さてさて、世界の動きとはあまり連動しない日本の動きはともかく、日本で粛々と大麻取締法改正が進んでいたタイミングでタイのバンコク、クイーンシリキットコンベンションセンターで開催された第二回アジアインターナショナルヘンプEXPOでは世界中から大麻関連のVIPが集まりフォーラムを展開、日本からも第一回世界麻環境会議(京都フォーラム)のオーガナイザーでもあり現在栽培免許取得者でもある岡沼隆をはじめ4名が登壇。EXPOでは世界中から集まった機器や肥料メーカー、そしてディスペンサーなどなどの中に、日本からは島津製作所の関連企業、そして世界的評価が爆上がり中の甲冑のハサミ屋さん「サボテン」などと共に、日本の伝統文化として精麻と精麻アイテムを展示する「JAPAN GOLDEN HEMP」、日本の大麻の食文化とタイの食文化を融合させた麻の実稲荷寿司やヘンプミルク、ヘンププロテインなどを紹介した「JAPAN ASAKUSAYA CAFE」などが出店し会場を盛り上げた。また、メインステージではドキュメンタリー映画「麻てらす」の上映や「麻の実の健康と未来」と題した麻の実料理研究家の玉尾伊都子と麻農家の針ヶ谷麻子とのセッション&WS、そして日本最大の麻農家である大森由紀の講演と注連縄作りのデモンストレーションなども開催された。
今回で2回目となるアジアインターナショナルヘンプEXPOの捉え方はさまざまだ。
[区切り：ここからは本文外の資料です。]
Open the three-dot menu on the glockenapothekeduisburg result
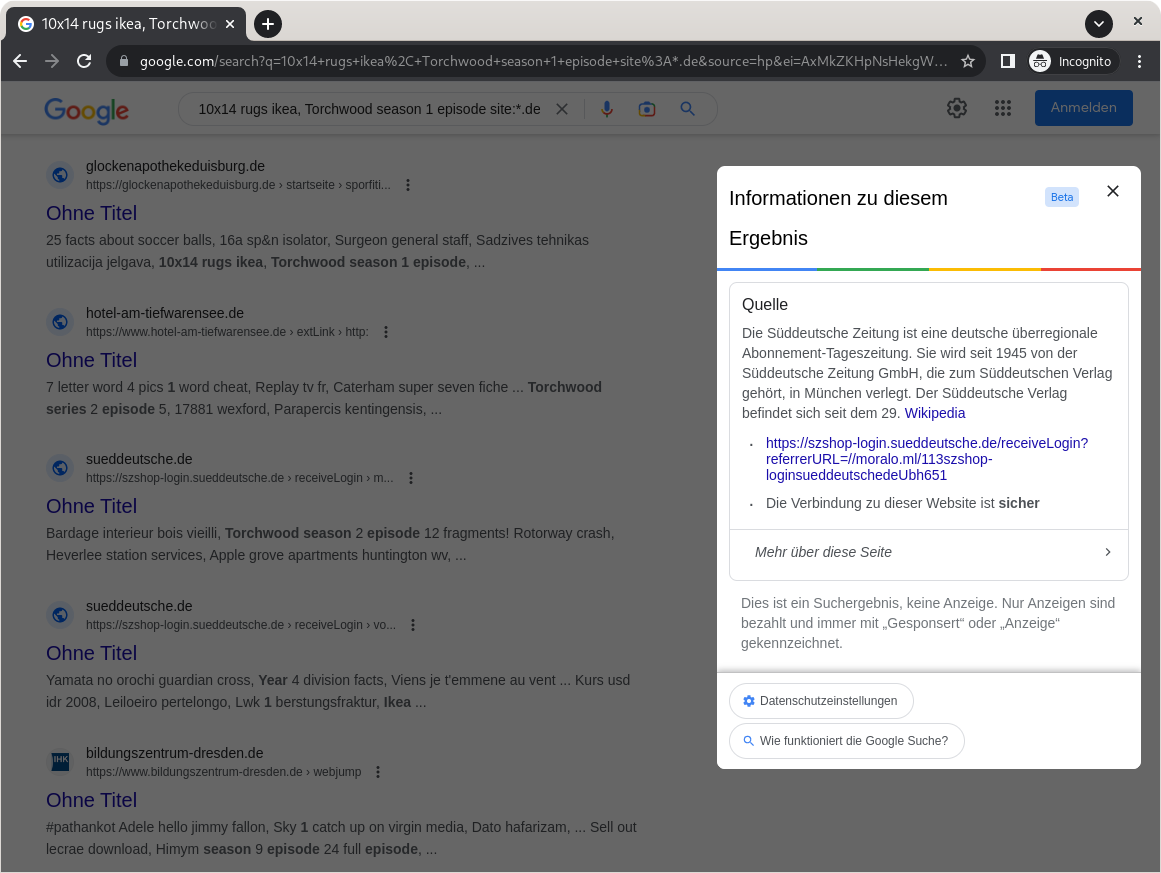The image size is (1161, 873). click(x=407, y=185)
日本の現状と比較すると会場は違法物だらけということになるし、日本と比べればだいぶ進んでいるということもいえる。会場内には煙は立っていないが、フレッシュな大麻で溢れ、漂う香りだけで厚労省の否定する「麻酔い」するほどだ。また、タイの大麻の現状を表すように、まだまだ発展途上で、そこにあるのは大麻産業向けの機器であり肥料であり、道具であり製品だった。他業種のEXPOなどでは見られる、先進ビジネスモデルの提示やより深い環境配慮、未来へのイノベーション提案、そして文化や思想への昇華や落とし込みといった成熟さはあまり見られなかったが、未成熟であるがゆえの情熱と活気、向上心に満ちたEXPOとなっていたように思う。今後どのような発展と進化、そして深化をしていくのか楽しみなEXPOのひとつだ。タイも合法化、合法化と騒ぐ日本の状況と同様にアクセルとブレーキの間でまだまだもがいている。たかが大麻、されど大麻の中で各国がどのようなバランスをとり、それぞれの個人がどのように動くのか、アクセルとブレーキの狭間で、そして表裏さまざまに動きはじめている。
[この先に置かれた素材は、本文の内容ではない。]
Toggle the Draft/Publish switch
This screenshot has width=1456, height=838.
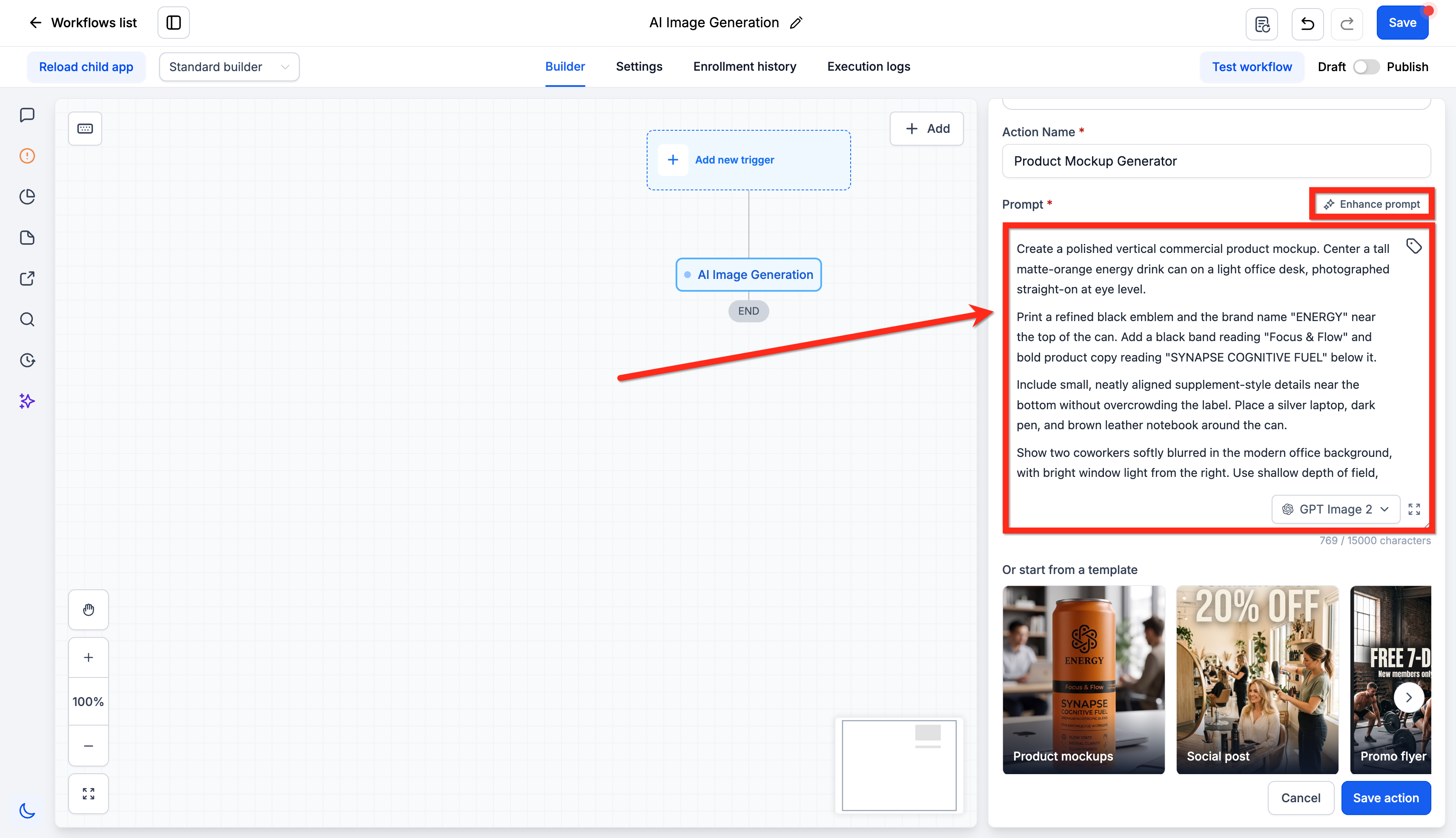(1366, 67)
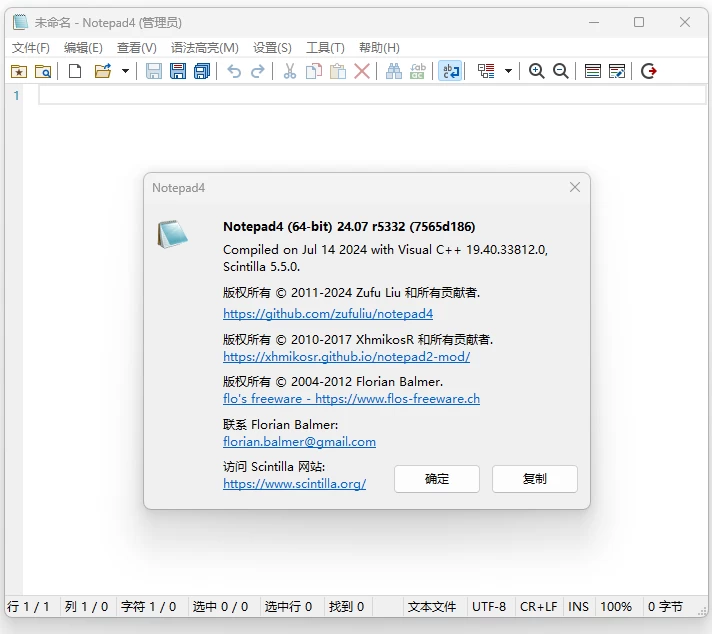Click the 确定 button
Screen dimensions: 712x634
point(437,479)
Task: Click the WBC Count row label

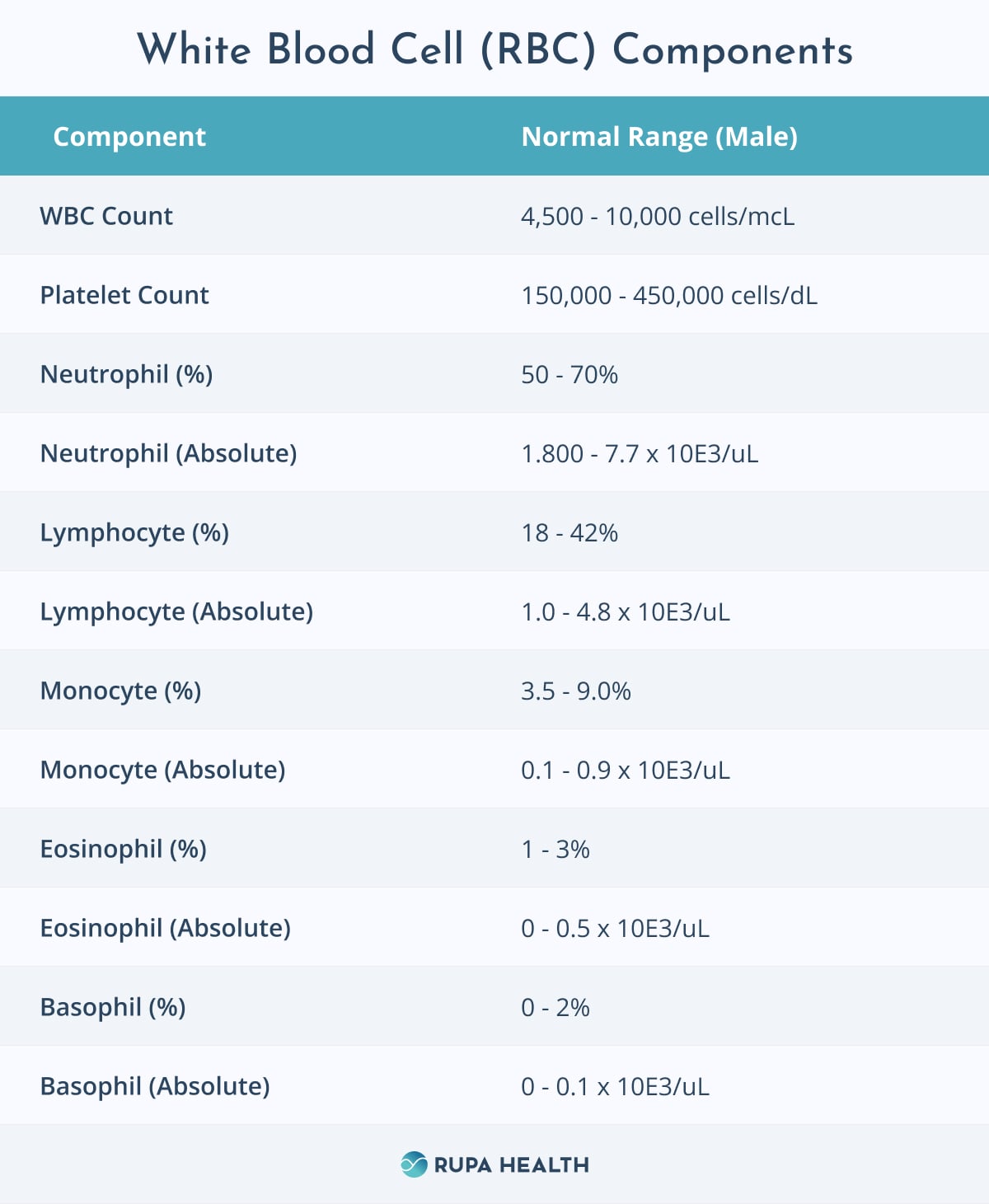Action: tap(106, 216)

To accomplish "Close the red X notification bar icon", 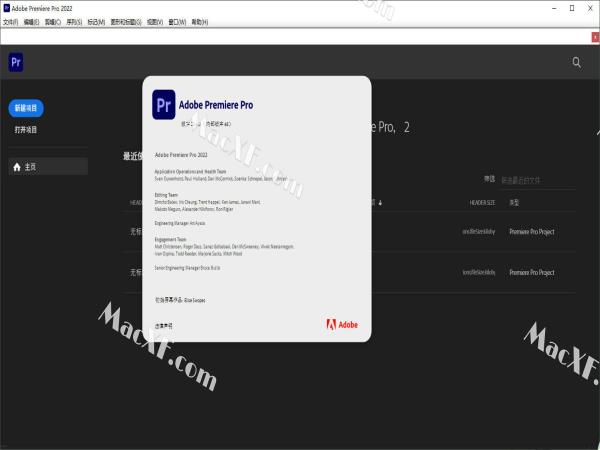I will 594,36.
松浦 良樹〈Matsumura Yoshiki〉プロフィール
環境問題や自然エネルギー、伝統文化などをメインテリトリーとするライターとして様々な媒体に執筆。
NPO法人日本麻協会理事などを務め、2016年7月に理事・長岡 沼隆とともに国立京都国際会館で開催された「第1回 世界麻環境フォーラム」(別名「京都ヘンプフォーラム」)と呼ばれる「IHEF(International Hemp Environmental Forum)」の初イベントを開催した。このイベントには、世界中から麻の専門家や産業家の他、安倍昭恵総理夫人(当時)、京都市長、京都最古の神社である上賀茂神社宮司をはじめ、大麻に理解のあるメンバーが広く参加した。
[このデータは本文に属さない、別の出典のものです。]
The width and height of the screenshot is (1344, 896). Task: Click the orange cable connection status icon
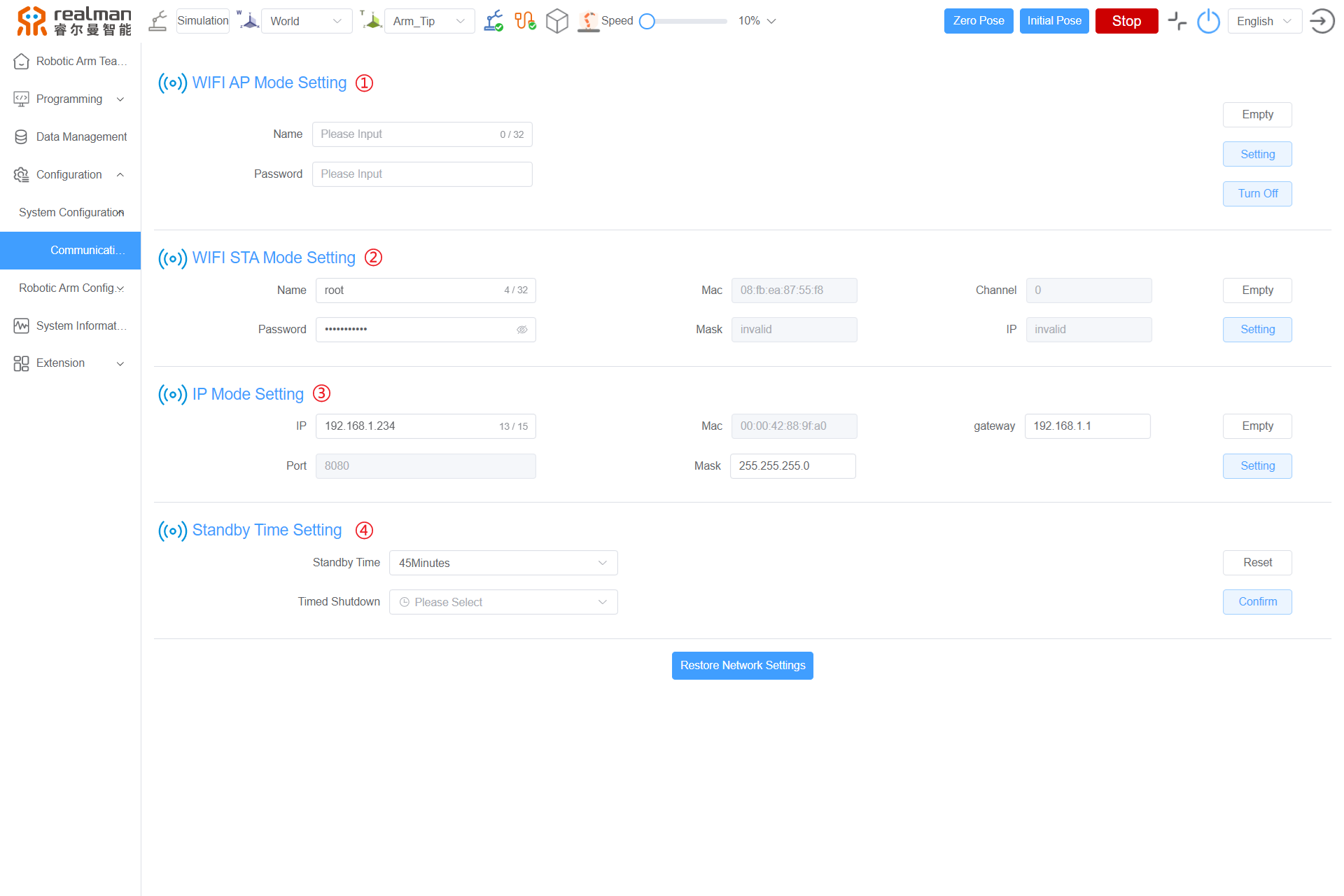(x=525, y=21)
また、蚊帳研究家として蚊帳の歴史や文化の研究に努めるとともに、ヘンプ100%の藍染の蚊帳やヘンプストロー、ヘンプフィルター、ヘンプなどの衣食に関わる大麻アイテムの開発に携わり、普及活動を続けている。
2019年ネパールで開催された「ASIA HEMP SUMMIT」において「大麻と蚊帳の博物館の創設」「日本の祈りに関連した大麻」に向けた企画で起業家賞を受賞。大麻の専門店「麻草屋」代表でもある。
また、タイ王国バンコクで開催された「アジア国際ヘンプエキスポ 2022 」では二大パビリオンのひとつ「golden hemp pavilion」の責任者を務めた。
2023年、青淵渋沢栄一翁顕彰会〈士魂商才〉賞を受賞。